Fourth, from the lawyer handling consumer cases, you are told that you could bring deceptive advertising cases against major pharmaceutical companies for failing to adequately disclose the risks of opioids, but it would take years to win such a case against well–heeled defendants, and meanwhile it would divert resources from other small, run– of–the–mill consumer cases.
Fifth, from the Chief of Staff, you are told that they could work on an aggressive education and outreach campaign, but other state and federal agencies already are engaging in such (apparently ineffective) campaigns and potential 2018 opponents to the Attorney General are already labeling her as “soft on crime.”
How would you rank these recommendations to the Attorney General, and why? Are there other people in the Office who you would talk to, and are there other things that you would suggest, and what are their advantages and disadvantages?
4. You are the Deputy Attorney General in charge of Civil Litigation in the State of Pound.
The Legislature passed, and the Governor signed, a bill containing the most restrictive abortion provisions in the country. Some of these provisions had been invalidated in other Circuits, while other provisions had been upheld in different Circuits. Neither your Circuit nor the Supreme Court has ruled directly on any of the strictest provisions.
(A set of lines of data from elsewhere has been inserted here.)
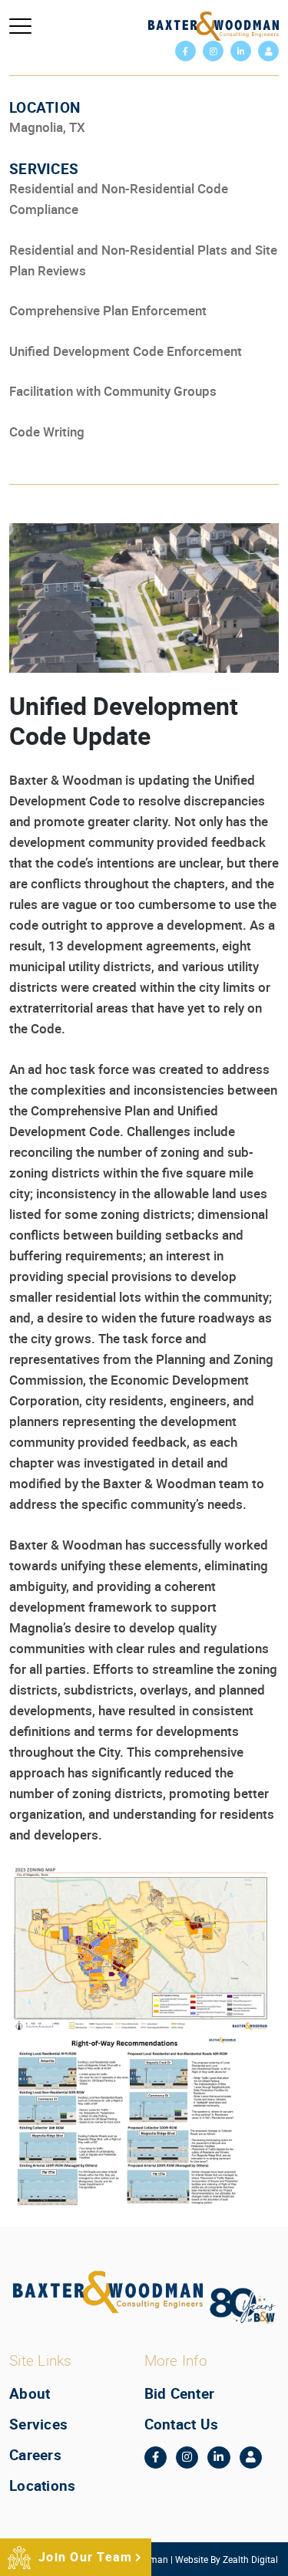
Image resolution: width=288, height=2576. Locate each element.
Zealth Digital (250, 2558)
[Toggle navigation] (20, 26)
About (29, 2393)
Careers (35, 2454)
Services (38, 2423)
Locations (42, 2485)
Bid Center (179, 2393)
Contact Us (181, 2423)
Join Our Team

As one of the top litigators in the Office, the Attorney General asks you to handle this matter. On a professional level, you have some questions about the constitutionality of the new statute, at least for some of the most stringent provisions, and on a personal level, although you are not strongly pro–life or pro–choice, you have qualms about some of the strictest restrictions. What, if anything, do you do about this situation?
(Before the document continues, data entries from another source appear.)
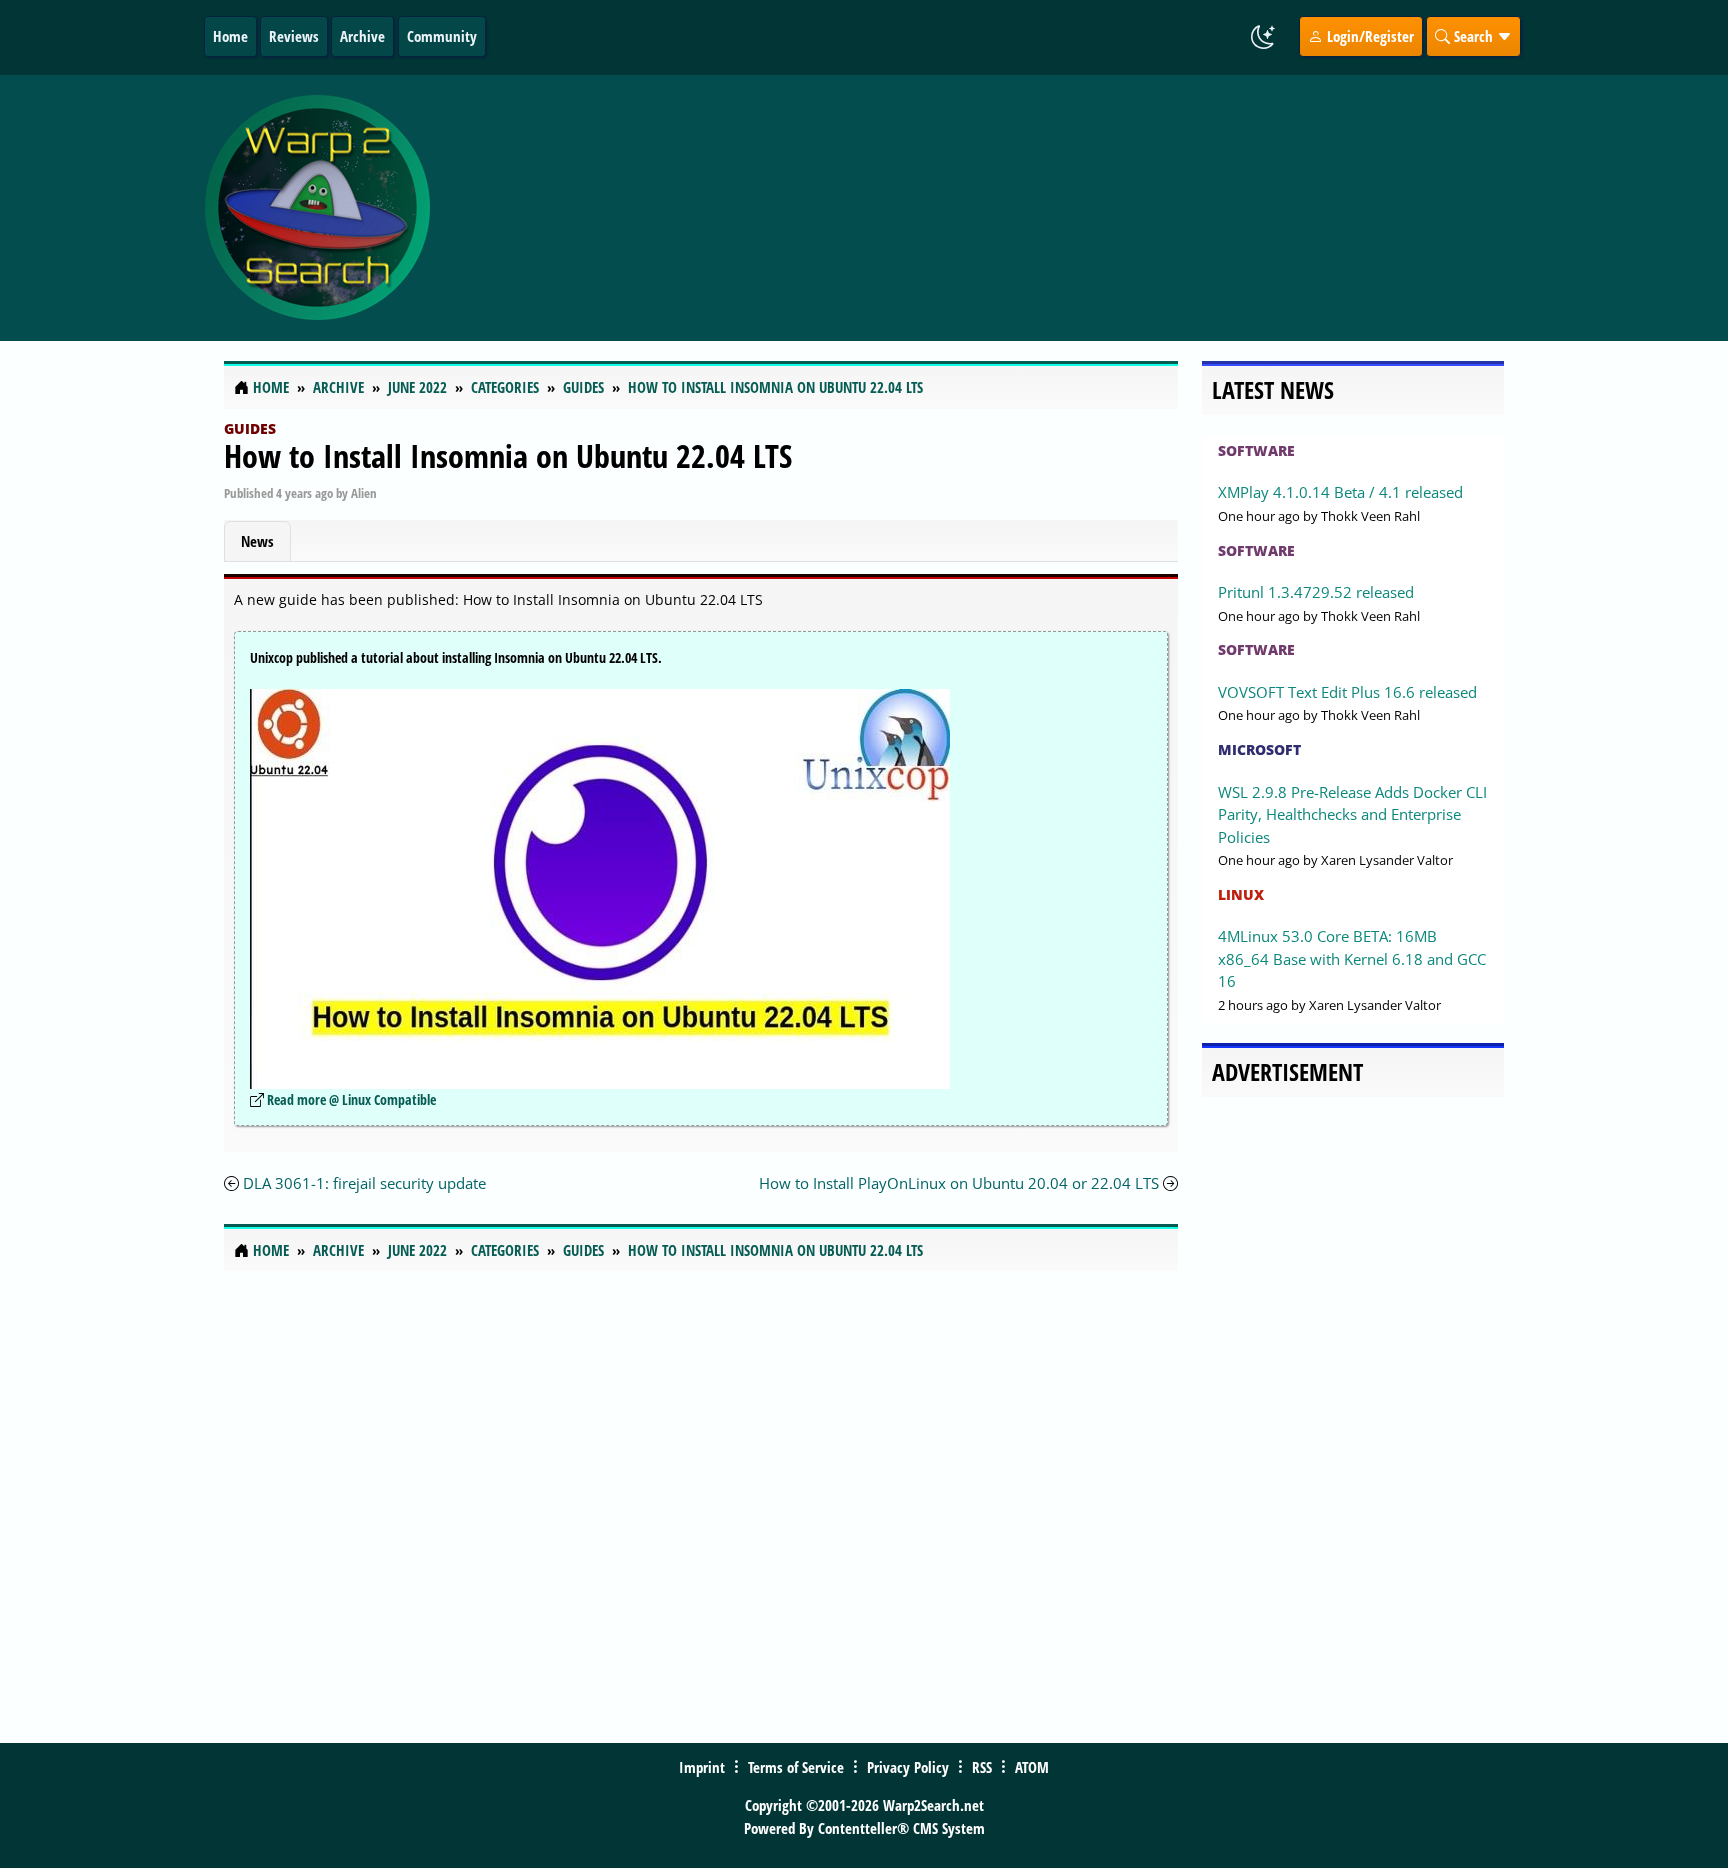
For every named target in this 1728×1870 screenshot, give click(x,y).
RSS (982, 1767)
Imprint (702, 1767)
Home (230, 36)
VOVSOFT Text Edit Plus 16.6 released (1347, 692)
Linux (1241, 894)
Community (442, 36)
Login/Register (1368, 36)
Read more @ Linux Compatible (351, 1099)
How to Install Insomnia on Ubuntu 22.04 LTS (508, 455)
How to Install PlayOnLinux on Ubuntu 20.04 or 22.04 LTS (959, 1183)
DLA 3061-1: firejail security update (364, 1183)
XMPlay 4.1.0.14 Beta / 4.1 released (1340, 492)
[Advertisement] (983, 208)
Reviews (294, 36)
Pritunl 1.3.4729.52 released (1316, 592)
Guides (250, 428)
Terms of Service (796, 1767)
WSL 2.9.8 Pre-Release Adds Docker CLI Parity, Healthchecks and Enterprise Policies (1352, 814)
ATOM (1032, 1767)
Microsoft (1259, 749)
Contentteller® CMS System (901, 1828)
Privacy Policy (908, 1767)
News (257, 541)
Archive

A week later, the Attorney General tells you, “This is your lucky day! We have just been approached by an aggressive, pro–life legal defense fund that will handle the case for the State for free!” When you ask what your role is, the Attorney General said you should supervise outside counsel like the court described in State v. Lead Industries.
You have a tough time working with the outside lawyers, who keep wanting to take extreme legal positions and to use highly inflammatory language in the briefs, which you know the long–time local federal judge will loathe, and may even hold against the State in future Attorney General cases. The outside lawyers regularly reject your
comments on the grounds that they are the experts in the field, and that strongly worded briefs are exactly what their donors who are paying for this very expensive lawsuit want. What, if anything, do you do about this situation?
Eventually, you get a call from one of the lawyers challenging the abortion restrictions, who offers to settle the case by agreeing to invalidate only half of the challenged restrictions and by capping their attorneys’ fees at $500,000 (they would be entitled to fees under 42 U.S.C. § 1988 if they win this civil rights case). Based on your reading of the current law, this is a good deal, and will stop the running of potentially millions of dollars of attorneys’ fees if the case goes all the way to the Supreme Court, and Pound loses the case, in whole or in part.
When you convey the settlement offer to the outside counsel, they are openly scornful, telling you that they are playing the long game to win in the Supreme Court, that this is the best case pending to get to the Supreme Court, and that they “think” they have a “good” chance of winning there, regardless of what some backwoods district court judge thinks or likes. What, if anything, do you do about this situation?